→ **Requirement 1**
According to the Candida auris abstract, why is it a problem that a person can stay colonized with C. auris for months?
→ **Requirement 2**
Transcribe the Candida auris abstract between "Methods : NYSDOH" and "and clinical data.", inclusive.

→ **Supplied passage**
=-=-=

Outbreak Investigation, Public Health and Health Policy
Background : Candida auris (C. auris), an emerging multi-drug resistant fungus, was first detected in New York State (NYS) in 2016. A person can be colonized with C. auris for months, contributing to environmental surface contamination within healthcare facilities (HCF) and increasing the likelihood of transmission. We describe characteristics of C. auris-colonized individuals (“surveillance cases”) in NYS HCFs to help target infection prevention recommendations.
Methods : NYSDOH investigated all individuals with suspected or confirmed C. auris and conducted case finding for colonized individuals in HCFs. Specimens were tested for C. auris by polymerase chain reaction and culture. Surveillance cases had positive C. auris cultures without evidence of clinical infection. Hospital patients and nursing home residents (“facility-based surveillance cases”) were included in the analysis of demographic and clinical data.
Results : Between 10/5/2016 and 11/7/2017, 114 facility-based surveillance cases were identified. The median age was 74 years (range 23-100 years). Facility-based surveillance cases had a median of three HCF admissions in 90 days before first positive culture (range 0-8). Ninety-three percent were from facilities in Brooklyn or Queens. Fifty-four percent had diabetes. During the week before first positive culture, 81% received mechanical ventilation, 80% had tracheostomy, and 70% had a percutaneous feeding tube. Thirty-four percent had no prior indications for Contact Precautions at time of first positive culture. To date only 9% had serial negative C. auris surveillance cultures. Sixty-two percent were known to be deceased.
Conclusions : NYSDOH identified many previously-unrecognized C. auris-colonized individuals in HCFs. They had medical comorbidities requiring invasive care and moved between multiple HCFs before their C. auris identification. HCFs should consider C. auris in their risk assessments and have a high index of suspicion for C. auris colonization among patients who have these characteristics.

=-=-=

→ **Material supplied**
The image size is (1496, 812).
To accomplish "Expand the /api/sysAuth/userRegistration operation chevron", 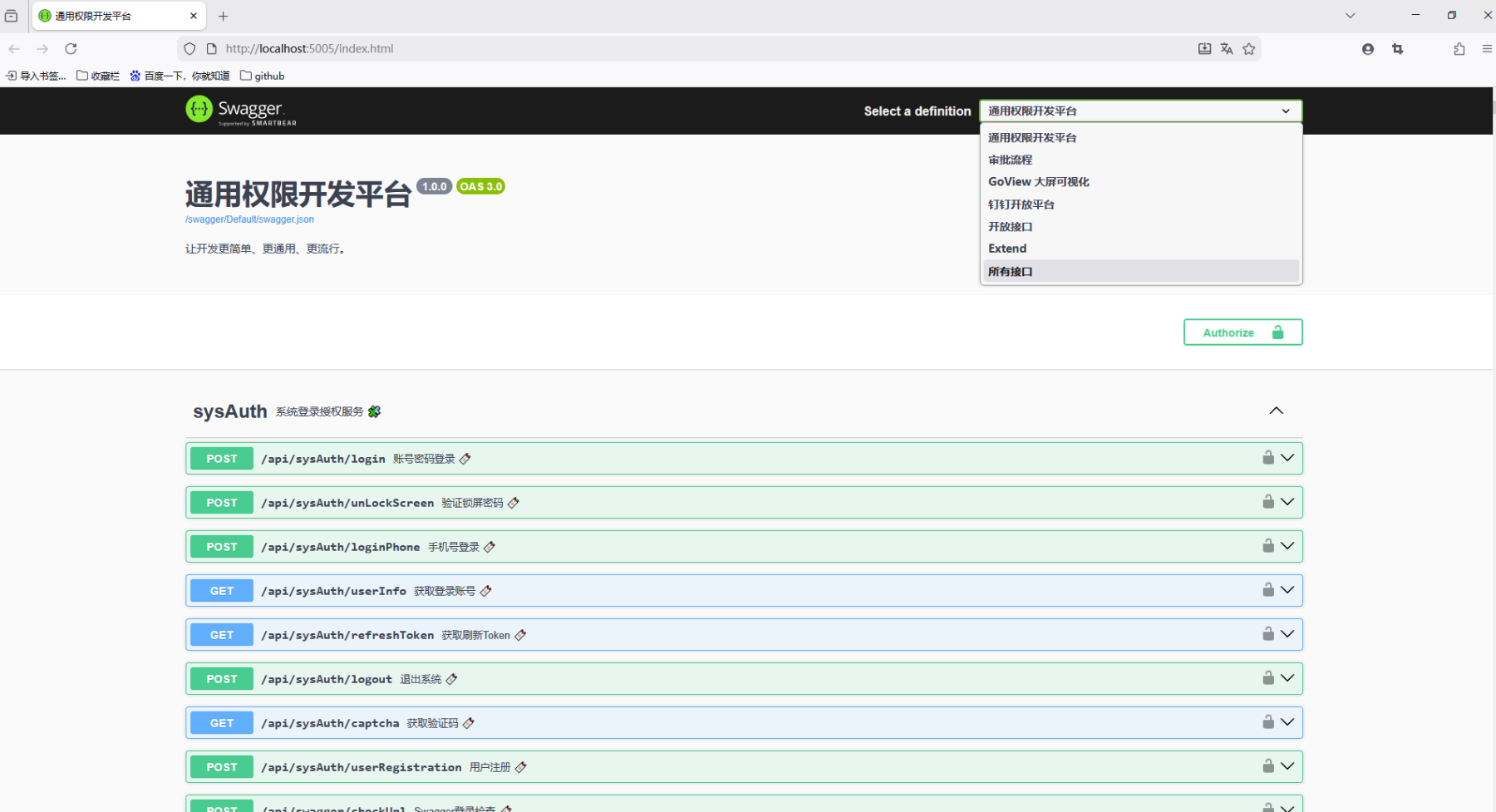I will [1287, 766].
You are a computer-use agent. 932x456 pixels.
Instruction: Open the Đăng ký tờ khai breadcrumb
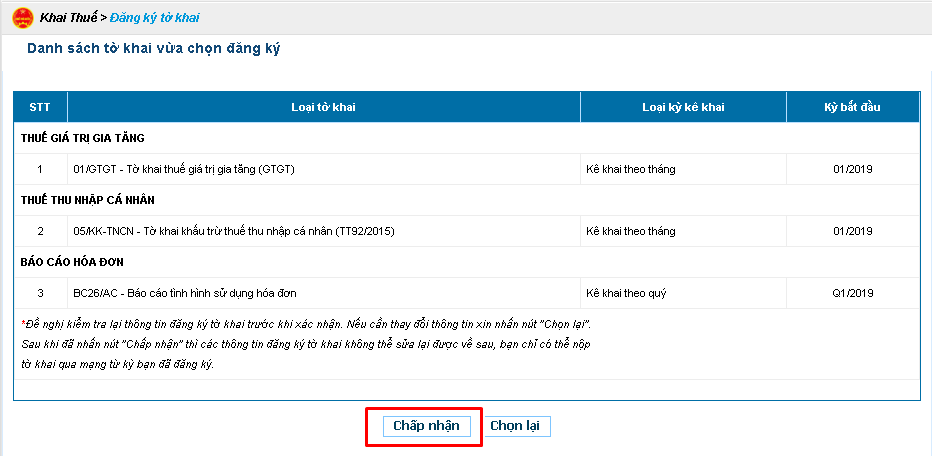click(x=155, y=18)
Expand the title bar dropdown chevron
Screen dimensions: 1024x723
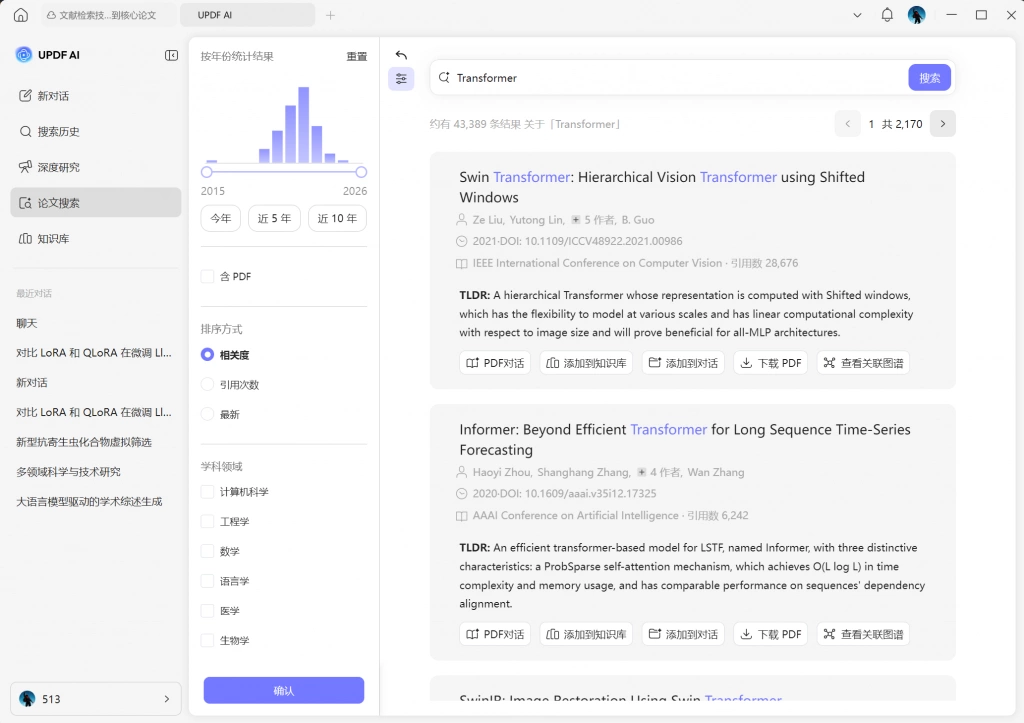pos(857,15)
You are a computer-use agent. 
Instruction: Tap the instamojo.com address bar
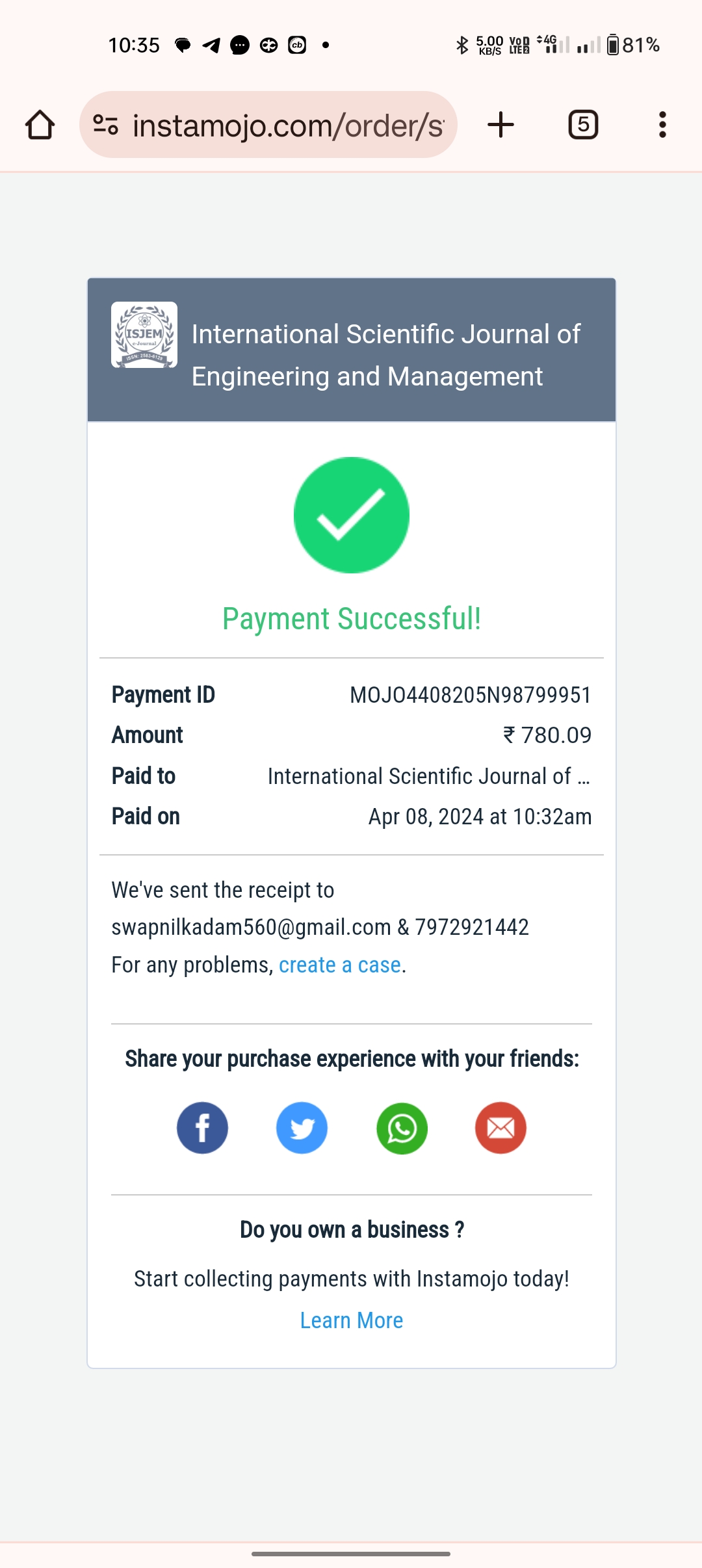287,125

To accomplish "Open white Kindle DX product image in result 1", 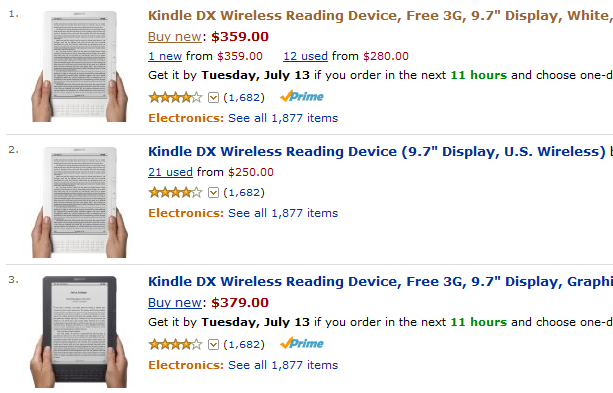I will [79, 66].
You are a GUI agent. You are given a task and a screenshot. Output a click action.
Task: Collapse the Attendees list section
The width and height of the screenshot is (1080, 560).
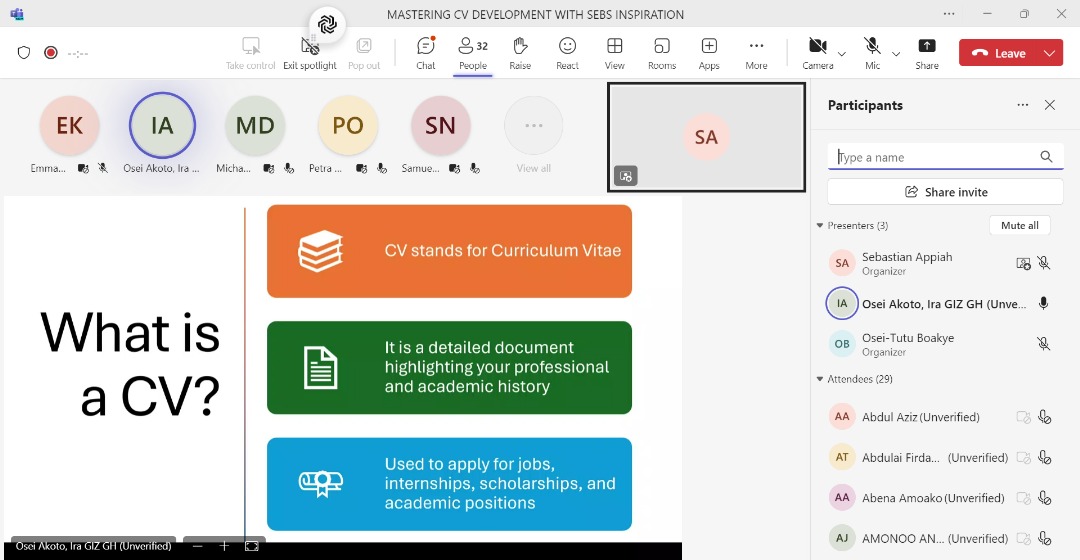coord(821,380)
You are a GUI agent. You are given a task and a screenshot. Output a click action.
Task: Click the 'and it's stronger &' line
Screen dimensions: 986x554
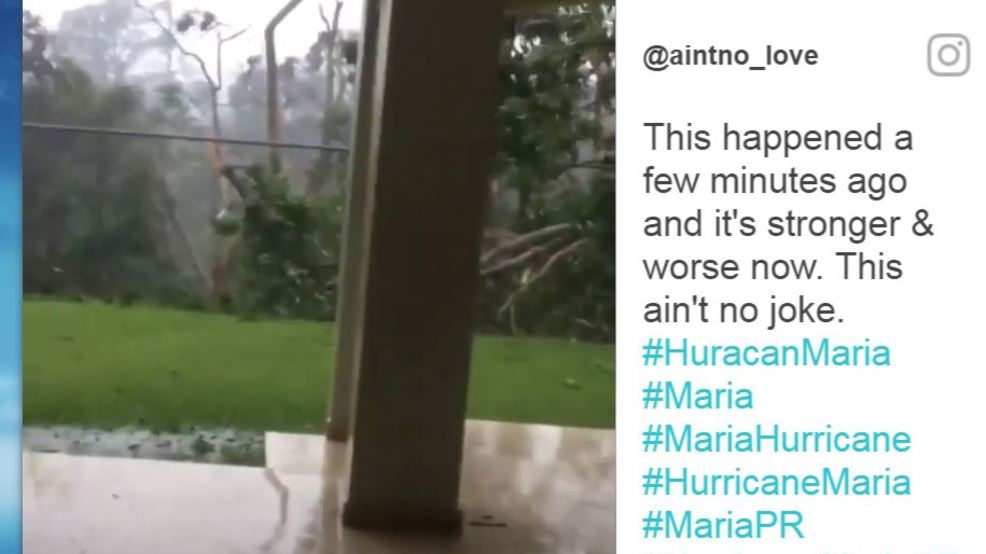pyautogui.click(x=788, y=224)
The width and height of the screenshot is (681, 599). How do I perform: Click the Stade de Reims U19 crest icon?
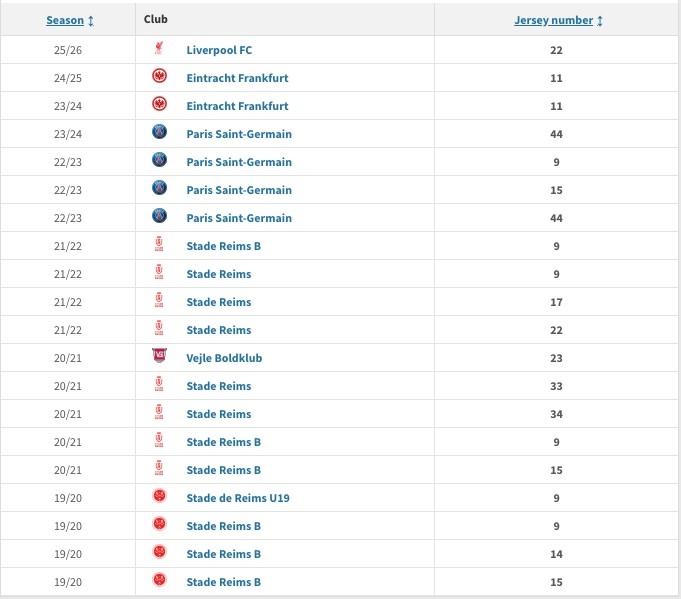(x=159, y=498)
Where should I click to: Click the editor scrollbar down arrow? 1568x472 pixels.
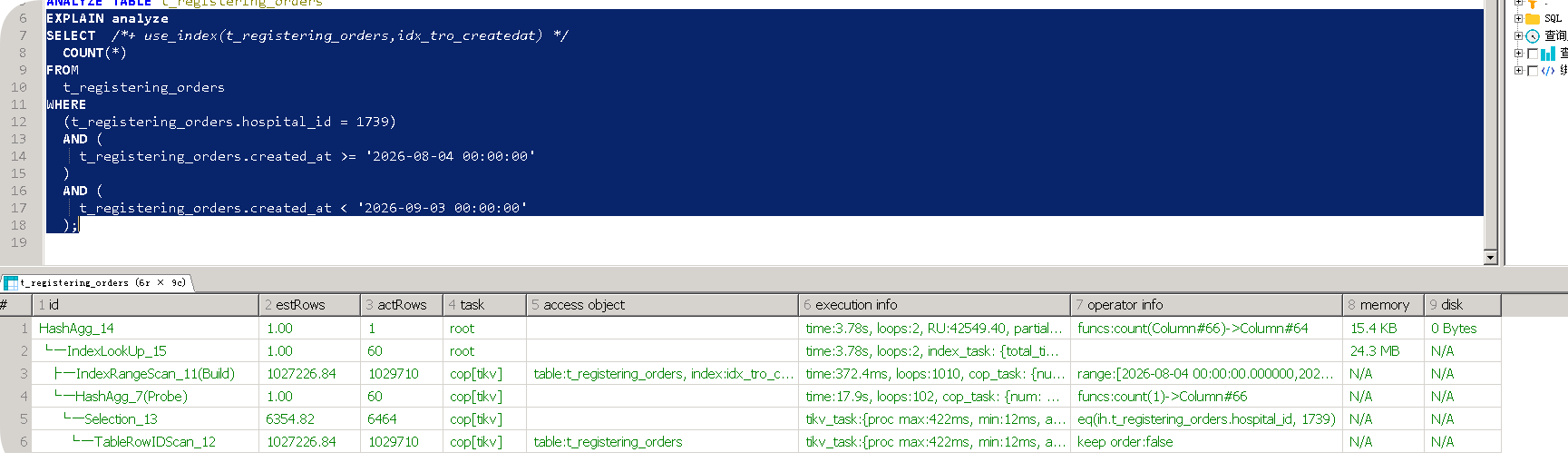coord(1490,258)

=-=-=

→ **Final answer 1**
Long-term colonization adds to contamination of surfaces in healthcare facilities. That makes it more likely the fungus will spread to others.

→ **Final answer 2**
Methods : NYSDOH investigated all individuals with suspected or confirmed C. auris and conducted case finding for colonized individuals in HCFs. Specimens were tested for C. auris by polymerase chain reaction and culture. Surveillance cases had positive C. auris cultures without evidence of clinical infection. Hospital patients and nursing home residents (“facility-based surveillance cases”) were included in the analysis of demographic and clinical data.